There also appears to be a genetic predisposition for the disease. In over fifty percent of Alzheimer’s cases where there is a family history of the disease, researchers have discovered the existence of three defective genes that interrupt the normal activities of specific neurotransmitters in the brain. Defects in the Amyloid Precursor Protein Gene and two genes called Presenilin 1 and Presenilin 2 have been linked to Alzheimer’s disease. In these cases, abnormal levels of protein are produced in the brain (Shaw et al, 2009, pp. 405-407).

The data also indicate that two-thirds of all cases reported in the U.S. are in women over sixty-five years of age, although doctors have yet to determine why the disease affects women at a much higher rate than men. African Americans and Hispanics over sixty-five are twice as likely to develop Alzheimer’s than whites (nia.gov).

A number of symptoms are associated with Alzheimer’s disease. Acute loss of memory is the most common symptom.  In the early phase of the disease, Alzheimer’s patients exhibit an inability to solve routine problems. Moreover, they are easily confused in attempting to address routine life issues. As the disease progresses, the patient may go through personality changes, have difficulty speaking and articulating thought processes in verbal communication and they often exhibit an inability to process information provided through visual media.

Treatment Strategies

As noted earlier, there is no cure for Alzheimer’s disease. Most doctors recommend a combination of psychotherapy and pharmaceutical interventions. Family support and care is also a critical component of the treatment plan.

To date, the Food and Drug Administration has approved five drugs specifically for Alzheimer’s treatment. Four of these drugs are cholinesterase inhibitors. They are Reminyl, Cognex, Aricept, and Etelon. These drugs have shown some success in limiting the deterioration of the neurotransmitter, Acetylcholine which affects memory loss. The fifth drug, Namenda, is a N-methyl D-asparate antagonist drug which regulates the production of Glutamate in the brain. Excess levels of Glutamate are known to destroy brain cells (fisher foundation.org).

The most promising area for treatment is in the area of genetic therapy. A major clinical study, sponsored by the National Institutes for Health, is currently underway at twelve medical research centers in the United States. The treatment involves injecting a genetic transfer agent called CERE-10 directly into the brain. This stimulates the production of the protein NGF which has the potential to restore damaged nerve cells in the brain (Nilsson et al, 2010, pp. 742-747).

Conclusion

Alzheimer’s is a debilitating disease and the cost of its treatment continues to grow at an alarming rate.  Stem cell research and the use of genetic therapies hold much promise for Alzheimer’s patients and their families. Government organizations and private foundations need to invest additional resources in further research so that a cure can be found.

References

Alzheimer’s Association website retrieved from http://alz.org.

Fisher Foundation for Alzheimer’s Research website retrieved from http://alzinfo.org.

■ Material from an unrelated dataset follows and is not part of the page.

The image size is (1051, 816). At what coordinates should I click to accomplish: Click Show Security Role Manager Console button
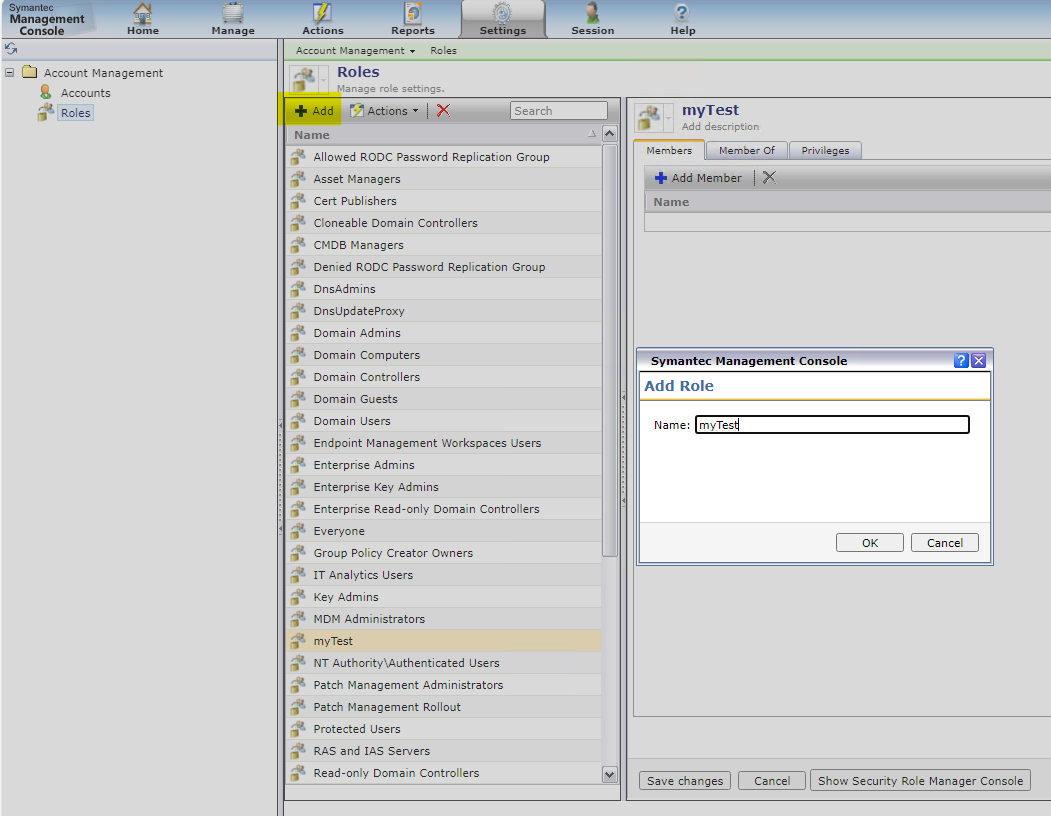click(920, 781)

Goedert, Michel & Spillantini, Maria G. (2006). A century of Alzheimer’s disease. Science, 314(5800), 777-781.

LaFera, Frank M., Green, Kim N., & Salvatore, Oddo. (2007). Intracellular Amyloid-B in Alzheimer’s disease. Nature Reviews Neuroscience, 8, July, 499-509.

National Institute on Aging (NIA) website retrieved from http://www.nia.nih.gov/alzheimers.

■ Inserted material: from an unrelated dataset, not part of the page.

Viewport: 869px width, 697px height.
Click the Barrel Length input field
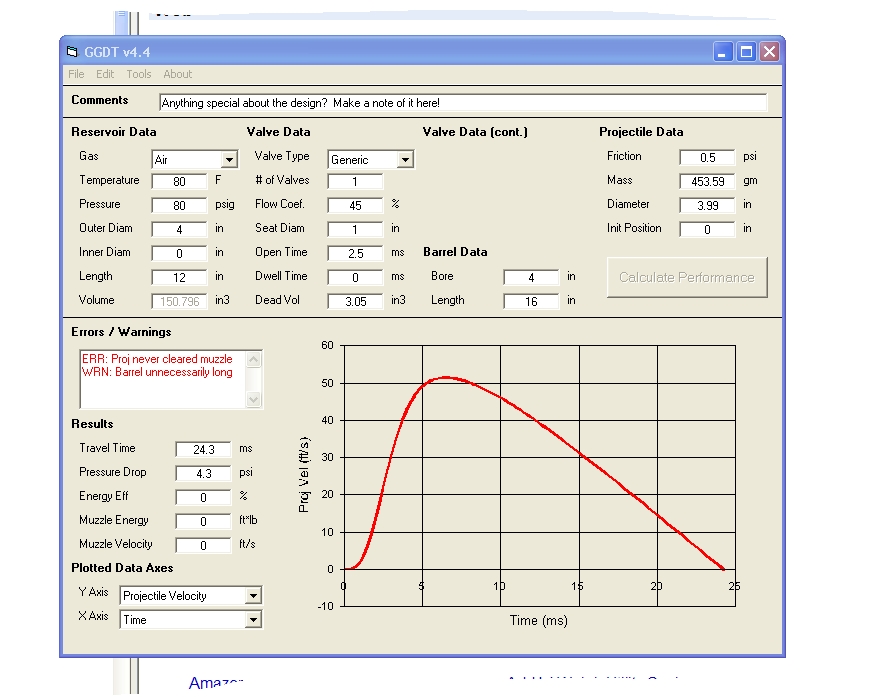pos(530,301)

Nilsson, Per, Iwata, N., Maramatsu, Shin, Tjernberg, Lars O., Winblau, Bengt & Saido, Takaomi (2010). Gene therapy in Alzheimer’s disease—potential for gene modification. Journal of Cellular and Molecular Medicine, 14(4), 741-757.

Shaw, Leslie M. et al. (2009). Cerebrospinal fluid biomarker signature in Alzheimer’s disease neuroimaging initiative subjects. Annals of Neurology, 65(4), 403-413.